====== DATA SECTION ======
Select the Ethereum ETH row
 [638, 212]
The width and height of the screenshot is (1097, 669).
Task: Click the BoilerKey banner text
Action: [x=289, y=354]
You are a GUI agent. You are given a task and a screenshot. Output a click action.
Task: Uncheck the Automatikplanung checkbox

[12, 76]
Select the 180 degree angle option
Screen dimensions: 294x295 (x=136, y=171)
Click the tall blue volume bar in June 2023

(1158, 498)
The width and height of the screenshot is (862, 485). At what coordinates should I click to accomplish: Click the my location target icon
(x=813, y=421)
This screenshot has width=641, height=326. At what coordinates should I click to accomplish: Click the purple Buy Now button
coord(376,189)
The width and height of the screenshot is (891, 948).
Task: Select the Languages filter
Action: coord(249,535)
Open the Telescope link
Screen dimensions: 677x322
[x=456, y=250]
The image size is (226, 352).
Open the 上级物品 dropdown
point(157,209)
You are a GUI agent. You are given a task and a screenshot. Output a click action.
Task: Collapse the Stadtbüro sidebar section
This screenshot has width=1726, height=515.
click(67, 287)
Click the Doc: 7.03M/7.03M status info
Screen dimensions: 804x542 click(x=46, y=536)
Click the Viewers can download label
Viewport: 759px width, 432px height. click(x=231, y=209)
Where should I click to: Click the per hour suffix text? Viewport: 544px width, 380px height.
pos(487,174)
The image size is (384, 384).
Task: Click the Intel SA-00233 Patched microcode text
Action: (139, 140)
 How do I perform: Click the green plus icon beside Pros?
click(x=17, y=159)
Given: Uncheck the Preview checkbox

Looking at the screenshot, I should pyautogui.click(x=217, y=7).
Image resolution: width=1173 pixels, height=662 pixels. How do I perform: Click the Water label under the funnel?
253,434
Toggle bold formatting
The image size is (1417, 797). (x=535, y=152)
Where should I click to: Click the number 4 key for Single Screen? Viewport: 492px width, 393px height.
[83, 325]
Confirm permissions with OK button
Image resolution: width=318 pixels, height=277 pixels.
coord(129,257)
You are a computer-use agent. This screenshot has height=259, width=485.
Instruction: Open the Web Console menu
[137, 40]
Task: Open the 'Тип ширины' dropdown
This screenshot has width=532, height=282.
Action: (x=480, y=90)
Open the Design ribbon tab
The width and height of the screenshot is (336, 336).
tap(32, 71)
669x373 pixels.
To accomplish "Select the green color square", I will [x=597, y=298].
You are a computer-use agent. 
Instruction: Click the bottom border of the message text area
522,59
======
WHAT IS ASKED
Scale the click coordinates in the answers by 2.2, rounding to whole numbers with halves going up. Rewrite only the lines starting at the one containing "The width and height of the screenshot is (862, 485)." and ending at the one containing "(x=813, y=421)", with the requests left as they are.

WRITTEN RESPONSE
The width and height of the screenshot is (862, 485). At what coordinates should I click to accomplish: Click the my location target icon
(x=1789, y=926)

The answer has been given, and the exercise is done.